> [Testo riportato]
● ● ● ● ● ● ●

Al rapper milanese tocca un pomeriggio assolatissimo e poco frequentato, ma nonostante ciò riesce ad infuocare il pubblico (in maggioranza italiano) che si è assiepato sotto palco da un bel po’. “Ouverture”, “Molotov”, “Bugia”, boom! Lazza attacca a bomba, fregandosene dell’etichetta e non proferendo neanche una parola in inglese (Italians do it better, ao!)
L’elettricità è nell’aria e Jacopo la asseconda aumentando i battiti del suo live, sciorinando a poco a poco quasi tutto l’album “Sirio”, caso discografico dell’anno scorso e turning point della carriera del rapper.
All’aumento dei bmp aumenta la percentuale di pubblico straniero, che si lascia coinvolgere nella chiusura esplosiva con “Piove”, “Uscito di galera”, la riuscitissima “Cenere” e l’incazzata “Ferrari RMX”. Non era un headliner ma la sua porca figura in un super palco internazionale l’ha fatta eccome.
Finita la scaletta la voglia di scoprire posti ancora inesplorati è enorme, ma il tempo corre e facciamo in tempo giusto a sentire con la coda dell’orecchio il live delle The Aces (che a me ricordavano terribilmente The Coors) e di guardare uno spettacolo di equilibrismo indiano al Global Village che è già tempo di un altro spettacolo incredibile, è tempo di Ella Marija Lani Yelich-O’ Connor from Auckland, in arte Lorde.
Lorde è avanguardia pura. È un viaggio psichedelico senza ausili chimici, una prospettiva a-temporale dove i suoni asciutti si fondono respiri e silenzi. Un’esperienza di mistero mai così esplicità. È vita, è amore.
Ed è una setlist da paura, che parte con la mega hit “Royal” e si conclude con la altrettanto super “Green Light”. E in mezzo un decennio di evoluzione artistica, culminato nell’ultima opera “Solar Power” presentata in questo concerto con la titletrack e con “The Path”. Un viaggio di crescita e di ribellione, che l’ha vista contrapporsi a discografici e major e riappropriarsi della propria autenticità artistica.
Sul palco Lorde sembra una veterana: gioca col pubblico come una stand-up comedian navigata, si lascia andare a momenti introspettivi di riflessione e di silenzio. Per poi spaccare tutto con perle come “Liability” e “Homemade Dynamite”, chiudendo con “Ribs” e con “Green Light”, cantata a sorpresa con Caroline Polachek. Chiamate big farma perché la cura al dolore probabilmente è questa, visto che finito il concerto mi sento arzillo come un giovinotto.
Giusto il tempo di mangiare qualcosa e di cominciare il giro dei cocktail che attacca Macklemore, sempre sul Main Stage. Il rapper di Seattle non è tra i miei ascolti preferiti, ma un headliner non si disdegna mai e lo ascoltiamo con piacere rimanendo in disparte a recuperare energie.

● ● ● ● ● ● ●

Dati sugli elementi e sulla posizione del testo
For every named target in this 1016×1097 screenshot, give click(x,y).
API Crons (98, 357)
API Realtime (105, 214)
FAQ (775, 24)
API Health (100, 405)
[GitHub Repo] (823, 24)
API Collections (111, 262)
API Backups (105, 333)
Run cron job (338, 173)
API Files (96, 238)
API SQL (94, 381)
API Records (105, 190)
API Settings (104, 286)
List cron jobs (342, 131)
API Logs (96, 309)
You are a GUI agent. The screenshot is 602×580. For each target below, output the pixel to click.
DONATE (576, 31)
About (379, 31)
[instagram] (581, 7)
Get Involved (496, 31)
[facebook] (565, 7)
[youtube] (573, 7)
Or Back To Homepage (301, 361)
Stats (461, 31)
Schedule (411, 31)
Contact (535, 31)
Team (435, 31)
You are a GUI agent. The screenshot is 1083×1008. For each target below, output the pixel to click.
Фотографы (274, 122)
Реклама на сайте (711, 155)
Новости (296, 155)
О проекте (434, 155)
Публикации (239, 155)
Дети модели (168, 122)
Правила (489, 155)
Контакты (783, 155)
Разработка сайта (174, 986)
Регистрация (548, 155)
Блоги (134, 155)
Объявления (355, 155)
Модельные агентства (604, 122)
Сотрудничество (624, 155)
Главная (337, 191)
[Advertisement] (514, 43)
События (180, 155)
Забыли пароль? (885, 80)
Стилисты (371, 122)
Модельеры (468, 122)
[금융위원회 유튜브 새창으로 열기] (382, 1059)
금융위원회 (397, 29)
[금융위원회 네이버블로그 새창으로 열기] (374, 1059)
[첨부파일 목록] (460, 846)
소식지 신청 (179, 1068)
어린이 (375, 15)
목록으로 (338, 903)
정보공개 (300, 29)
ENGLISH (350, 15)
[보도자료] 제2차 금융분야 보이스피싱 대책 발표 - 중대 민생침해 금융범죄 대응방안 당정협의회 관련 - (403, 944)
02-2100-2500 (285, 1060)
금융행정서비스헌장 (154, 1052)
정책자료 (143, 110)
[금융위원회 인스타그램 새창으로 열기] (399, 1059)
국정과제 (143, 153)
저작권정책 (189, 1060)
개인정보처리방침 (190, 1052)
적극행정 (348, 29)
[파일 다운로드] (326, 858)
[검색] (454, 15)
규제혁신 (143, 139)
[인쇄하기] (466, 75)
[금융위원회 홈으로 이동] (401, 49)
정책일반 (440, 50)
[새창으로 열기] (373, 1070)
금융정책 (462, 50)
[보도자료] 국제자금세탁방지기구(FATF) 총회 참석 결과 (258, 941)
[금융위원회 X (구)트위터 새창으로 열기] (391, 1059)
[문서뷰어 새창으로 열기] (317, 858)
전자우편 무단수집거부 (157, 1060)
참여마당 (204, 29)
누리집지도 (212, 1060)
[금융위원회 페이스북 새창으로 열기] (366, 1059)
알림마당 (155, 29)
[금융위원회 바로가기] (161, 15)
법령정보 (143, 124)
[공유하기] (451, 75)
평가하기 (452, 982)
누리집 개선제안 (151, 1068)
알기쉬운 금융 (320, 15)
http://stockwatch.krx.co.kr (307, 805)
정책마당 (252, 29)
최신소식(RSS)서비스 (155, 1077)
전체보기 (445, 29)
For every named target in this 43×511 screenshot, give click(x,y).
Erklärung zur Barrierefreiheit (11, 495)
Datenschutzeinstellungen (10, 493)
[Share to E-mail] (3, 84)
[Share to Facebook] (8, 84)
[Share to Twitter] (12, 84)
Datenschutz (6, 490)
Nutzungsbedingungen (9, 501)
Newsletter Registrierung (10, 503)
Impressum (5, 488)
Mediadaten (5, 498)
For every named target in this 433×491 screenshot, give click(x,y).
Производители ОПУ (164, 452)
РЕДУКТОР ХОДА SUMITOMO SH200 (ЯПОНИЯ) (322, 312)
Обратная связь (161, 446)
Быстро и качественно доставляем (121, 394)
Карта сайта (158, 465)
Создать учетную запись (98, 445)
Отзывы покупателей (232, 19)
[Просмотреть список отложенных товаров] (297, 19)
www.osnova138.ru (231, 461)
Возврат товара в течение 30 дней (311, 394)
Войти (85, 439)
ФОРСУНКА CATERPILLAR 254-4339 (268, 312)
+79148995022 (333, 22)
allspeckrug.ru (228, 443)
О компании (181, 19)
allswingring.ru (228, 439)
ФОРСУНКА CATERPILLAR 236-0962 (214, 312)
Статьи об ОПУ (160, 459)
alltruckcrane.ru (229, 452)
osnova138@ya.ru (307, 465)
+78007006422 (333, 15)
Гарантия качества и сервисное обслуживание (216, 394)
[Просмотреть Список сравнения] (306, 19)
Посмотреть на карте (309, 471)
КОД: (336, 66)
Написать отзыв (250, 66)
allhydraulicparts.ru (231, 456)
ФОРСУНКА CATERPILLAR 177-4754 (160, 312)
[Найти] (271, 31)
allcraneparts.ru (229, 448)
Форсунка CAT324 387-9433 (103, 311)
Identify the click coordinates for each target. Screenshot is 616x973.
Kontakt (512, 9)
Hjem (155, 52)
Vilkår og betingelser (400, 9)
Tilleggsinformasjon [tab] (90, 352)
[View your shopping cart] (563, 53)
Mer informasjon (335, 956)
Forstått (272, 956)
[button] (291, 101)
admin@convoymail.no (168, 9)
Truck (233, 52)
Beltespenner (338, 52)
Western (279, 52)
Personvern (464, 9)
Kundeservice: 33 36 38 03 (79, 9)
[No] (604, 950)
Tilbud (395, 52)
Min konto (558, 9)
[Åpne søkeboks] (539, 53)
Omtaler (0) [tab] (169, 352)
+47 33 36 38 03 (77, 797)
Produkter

● ● ● ● ● ● ●

> [Cose da fare]
#1 Riscrivi in forma di elenco puntato il paragrafo del resoconto dei concerti che inizia con «Ed è una setlist da paura», conservandone i fatti principali.
#2 Trascrivi parola per parola il tratto dell'elenco che va dal suo inizio fino alla riga contenente "[보도자료] 국제자금세탁방지기구(FATF) 총회 참석 결과 (258, 941)", inclusa.
Il testo e l'elenco sono materiali distinti tra loro.

> [Risultati in ordine]
#1
- La scaletta si apre con la grande hit "Royal" e si chiude con "Green Light".
- In mezzo c'è un decennio di evoluzione artistica, culminato nell'ultima opera, "Solar Power".
- "Solar Power" è presentata nel concerto con la title track e con "The Path".
- Il percorso è descritto come un viaggio di crescita e di ribellione, in cui Lorde si è contrapposta a discografici e major e si è riappropriata della propria autenticità artistica.

#2
For every named target in this 1016×1097 screenshot, give click(x,y).
API Crons (98, 357)
API Realtime (105, 214)
FAQ (775, 24)
API Health (100, 405)
[GitHub Repo] (823, 24)
API Collections (111, 262)
API Backups (105, 333)
Run cron job (338, 173)
API Files (96, 238)
API SQL (94, 381)
API Records (105, 190)
API Settings (104, 286)
List cron jobs (342, 131)
API Logs (96, 309)
You are a GUI agent. The screenshot is 602×580. For each target below, output the pixel to click.
DONATE (576, 31)
About (379, 31)
[instagram] (581, 7)
Get Involved (496, 31)
[facebook] (565, 7)
[youtube] (573, 7)
Or Back To Homepage (301, 361)
Stats (461, 31)
Schedule (411, 31)
Contact (535, 31)
Team (435, 31)
You are a GUI agent. The screenshot is 1083×1008. For each target below, output the pixel to click.
Фотографы (274, 122)
Реклама на сайте (711, 155)
Новости (296, 155)
О проекте (434, 155)
Публикации (239, 155)
Дети модели (168, 122)
Правила (489, 155)
Контакты (783, 155)
Разработка сайта (174, 986)
Регистрация (548, 155)
Блоги (134, 155)
Объявления (355, 155)
Модельные агентства (604, 122)
Сотрудничество (624, 155)
Главная (337, 191)
[Advertisement] (514, 43)
События (180, 155)
Забыли пароль? (885, 80)
Стилисты (371, 122)
Модельеры (468, 122)
[금융위원회 유튜브 새창으로 열기] (382, 1059)
금융위원회 (397, 29)
[금융위원회 네이버블로그 새창으로 열기] (374, 1059)
[첨부파일 목록] (460, 846)
소식지 신청 (179, 1068)
어린이 (375, 15)
목록으로 (338, 903)
정보공개 (300, 29)
ENGLISH (350, 15)
[보도자료] 제2차 금융분야 보이스피싱 대책 발표 - 중대 민생침해 금융범죄 대응방안 당정협의회 관련 - (403, 944)
02-2100-2500 (285, 1060)
금융행정서비스헌장 (154, 1052)
정책자료 (143, 110)
[금융위원회 인스타그램 새창으로 열기] (399, 1059)
국정과제 (143, 153)
저작권정책 (189, 1060)
개인정보처리방침 (190, 1052)
적극행정 (348, 29)
[파일 다운로드] (326, 858)
[검색] (454, 15)
규제혁신 (143, 139)
[인쇄하기] (466, 75)
[금융위원회 홈으로 이동] (401, 49)
정책일반 (440, 50)
[새창으로 열기] (373, 1070)
금융정책 (462, 50)
[보도자료] 국제자금세탁방지기구(FATF) 총회 참석 결과 (258, 941)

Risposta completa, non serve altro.